━━━ DATASET EXTRACT
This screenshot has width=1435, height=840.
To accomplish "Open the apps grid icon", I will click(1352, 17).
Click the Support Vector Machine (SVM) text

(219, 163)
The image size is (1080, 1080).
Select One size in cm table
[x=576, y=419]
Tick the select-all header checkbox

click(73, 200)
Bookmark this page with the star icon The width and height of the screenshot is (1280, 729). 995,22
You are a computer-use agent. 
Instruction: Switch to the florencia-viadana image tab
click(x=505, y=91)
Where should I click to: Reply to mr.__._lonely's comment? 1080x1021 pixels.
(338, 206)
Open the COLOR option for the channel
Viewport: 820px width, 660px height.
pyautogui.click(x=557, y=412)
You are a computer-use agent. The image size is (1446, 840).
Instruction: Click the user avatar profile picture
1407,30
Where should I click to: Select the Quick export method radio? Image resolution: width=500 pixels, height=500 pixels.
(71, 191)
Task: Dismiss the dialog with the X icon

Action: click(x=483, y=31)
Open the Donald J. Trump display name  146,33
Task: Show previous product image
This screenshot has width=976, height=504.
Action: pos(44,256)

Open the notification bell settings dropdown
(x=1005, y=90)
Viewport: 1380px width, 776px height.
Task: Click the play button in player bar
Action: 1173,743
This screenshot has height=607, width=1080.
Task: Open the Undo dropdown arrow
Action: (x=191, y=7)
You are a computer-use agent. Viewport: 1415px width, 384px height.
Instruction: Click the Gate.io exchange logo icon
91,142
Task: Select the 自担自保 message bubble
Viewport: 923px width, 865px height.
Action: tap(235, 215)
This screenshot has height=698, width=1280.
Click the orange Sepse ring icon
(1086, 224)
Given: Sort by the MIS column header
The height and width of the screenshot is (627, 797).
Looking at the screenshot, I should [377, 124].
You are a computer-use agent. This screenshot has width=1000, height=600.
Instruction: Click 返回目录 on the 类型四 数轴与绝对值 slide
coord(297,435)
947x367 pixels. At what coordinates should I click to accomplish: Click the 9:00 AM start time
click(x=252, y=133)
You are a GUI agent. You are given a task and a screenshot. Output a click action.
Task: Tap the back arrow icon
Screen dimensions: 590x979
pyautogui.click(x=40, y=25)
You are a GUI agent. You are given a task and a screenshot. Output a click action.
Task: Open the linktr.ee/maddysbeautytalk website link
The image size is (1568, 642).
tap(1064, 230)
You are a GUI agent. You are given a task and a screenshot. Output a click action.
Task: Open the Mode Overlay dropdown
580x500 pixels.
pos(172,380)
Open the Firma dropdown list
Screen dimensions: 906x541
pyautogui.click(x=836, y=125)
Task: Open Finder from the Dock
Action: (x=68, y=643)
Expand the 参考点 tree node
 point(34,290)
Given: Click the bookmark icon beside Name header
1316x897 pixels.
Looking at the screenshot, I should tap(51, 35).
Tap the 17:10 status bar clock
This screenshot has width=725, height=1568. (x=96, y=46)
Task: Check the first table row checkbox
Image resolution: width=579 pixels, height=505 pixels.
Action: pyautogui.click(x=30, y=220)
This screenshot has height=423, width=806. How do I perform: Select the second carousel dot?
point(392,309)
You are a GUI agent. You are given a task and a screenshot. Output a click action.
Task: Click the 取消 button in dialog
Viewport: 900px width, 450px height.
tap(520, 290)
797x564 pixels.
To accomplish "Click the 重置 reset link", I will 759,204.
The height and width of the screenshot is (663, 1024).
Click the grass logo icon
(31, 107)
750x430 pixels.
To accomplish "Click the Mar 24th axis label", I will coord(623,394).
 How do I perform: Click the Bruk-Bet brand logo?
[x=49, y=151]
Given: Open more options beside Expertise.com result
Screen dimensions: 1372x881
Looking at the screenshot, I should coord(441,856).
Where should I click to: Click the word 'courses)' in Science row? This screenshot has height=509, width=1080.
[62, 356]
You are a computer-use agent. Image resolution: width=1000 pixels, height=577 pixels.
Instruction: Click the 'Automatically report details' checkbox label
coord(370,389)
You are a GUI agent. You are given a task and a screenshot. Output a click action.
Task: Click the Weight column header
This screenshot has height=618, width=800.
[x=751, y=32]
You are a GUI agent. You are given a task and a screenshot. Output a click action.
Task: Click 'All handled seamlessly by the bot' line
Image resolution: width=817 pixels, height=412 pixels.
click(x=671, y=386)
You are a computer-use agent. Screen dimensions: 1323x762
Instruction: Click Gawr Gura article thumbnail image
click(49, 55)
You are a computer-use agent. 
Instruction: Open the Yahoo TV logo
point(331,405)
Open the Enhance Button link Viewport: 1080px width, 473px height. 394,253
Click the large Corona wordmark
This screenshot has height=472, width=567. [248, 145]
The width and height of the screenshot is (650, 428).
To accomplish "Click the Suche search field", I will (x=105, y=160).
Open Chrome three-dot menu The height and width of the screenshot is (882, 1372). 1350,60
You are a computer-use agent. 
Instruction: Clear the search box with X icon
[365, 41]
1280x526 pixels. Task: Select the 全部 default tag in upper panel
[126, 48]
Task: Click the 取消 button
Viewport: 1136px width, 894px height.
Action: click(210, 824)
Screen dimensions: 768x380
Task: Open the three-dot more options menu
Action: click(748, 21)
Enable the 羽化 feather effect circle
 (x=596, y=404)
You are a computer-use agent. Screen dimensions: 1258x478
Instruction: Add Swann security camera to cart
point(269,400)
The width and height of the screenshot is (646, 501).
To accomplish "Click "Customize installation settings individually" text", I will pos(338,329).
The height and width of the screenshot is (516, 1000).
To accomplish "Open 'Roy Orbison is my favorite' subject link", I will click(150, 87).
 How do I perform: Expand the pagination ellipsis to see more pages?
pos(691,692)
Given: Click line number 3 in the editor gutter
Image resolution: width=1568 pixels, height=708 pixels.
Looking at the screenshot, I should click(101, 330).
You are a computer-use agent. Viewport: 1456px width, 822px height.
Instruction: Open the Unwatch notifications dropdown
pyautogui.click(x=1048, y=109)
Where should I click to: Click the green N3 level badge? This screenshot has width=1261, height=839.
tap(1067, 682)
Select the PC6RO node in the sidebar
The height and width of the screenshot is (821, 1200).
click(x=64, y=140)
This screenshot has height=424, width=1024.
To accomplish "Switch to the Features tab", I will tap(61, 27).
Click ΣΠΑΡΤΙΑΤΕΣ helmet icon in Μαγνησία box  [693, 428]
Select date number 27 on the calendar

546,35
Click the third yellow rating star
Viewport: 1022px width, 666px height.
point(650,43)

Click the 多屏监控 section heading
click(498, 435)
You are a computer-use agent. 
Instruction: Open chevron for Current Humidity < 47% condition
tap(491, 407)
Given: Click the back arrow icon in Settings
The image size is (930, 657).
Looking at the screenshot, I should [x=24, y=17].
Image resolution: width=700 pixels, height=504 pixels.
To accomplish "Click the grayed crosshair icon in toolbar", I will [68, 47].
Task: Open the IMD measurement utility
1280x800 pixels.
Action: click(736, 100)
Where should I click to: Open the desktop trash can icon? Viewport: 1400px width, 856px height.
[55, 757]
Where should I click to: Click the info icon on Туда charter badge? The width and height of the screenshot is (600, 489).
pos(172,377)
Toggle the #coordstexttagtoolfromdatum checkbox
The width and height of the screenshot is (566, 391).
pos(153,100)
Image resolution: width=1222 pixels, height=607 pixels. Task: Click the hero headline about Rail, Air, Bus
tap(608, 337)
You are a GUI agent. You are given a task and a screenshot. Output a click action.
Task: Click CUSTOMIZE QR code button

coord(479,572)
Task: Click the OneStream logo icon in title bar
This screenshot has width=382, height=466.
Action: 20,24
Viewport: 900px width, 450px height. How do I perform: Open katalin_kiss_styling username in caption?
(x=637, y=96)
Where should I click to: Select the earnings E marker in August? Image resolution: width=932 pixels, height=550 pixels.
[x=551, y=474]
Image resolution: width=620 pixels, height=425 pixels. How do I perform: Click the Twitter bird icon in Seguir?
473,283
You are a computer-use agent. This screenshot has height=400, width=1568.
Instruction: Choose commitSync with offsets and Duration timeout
━━━━━━
WHAT TO WORK ON>
Search the data above for "beside" and copy every line where it turns up.

ANSWER BOX>
Given: Click the bookmark icon beside Name header
Given: Open more options beside Expertise.com result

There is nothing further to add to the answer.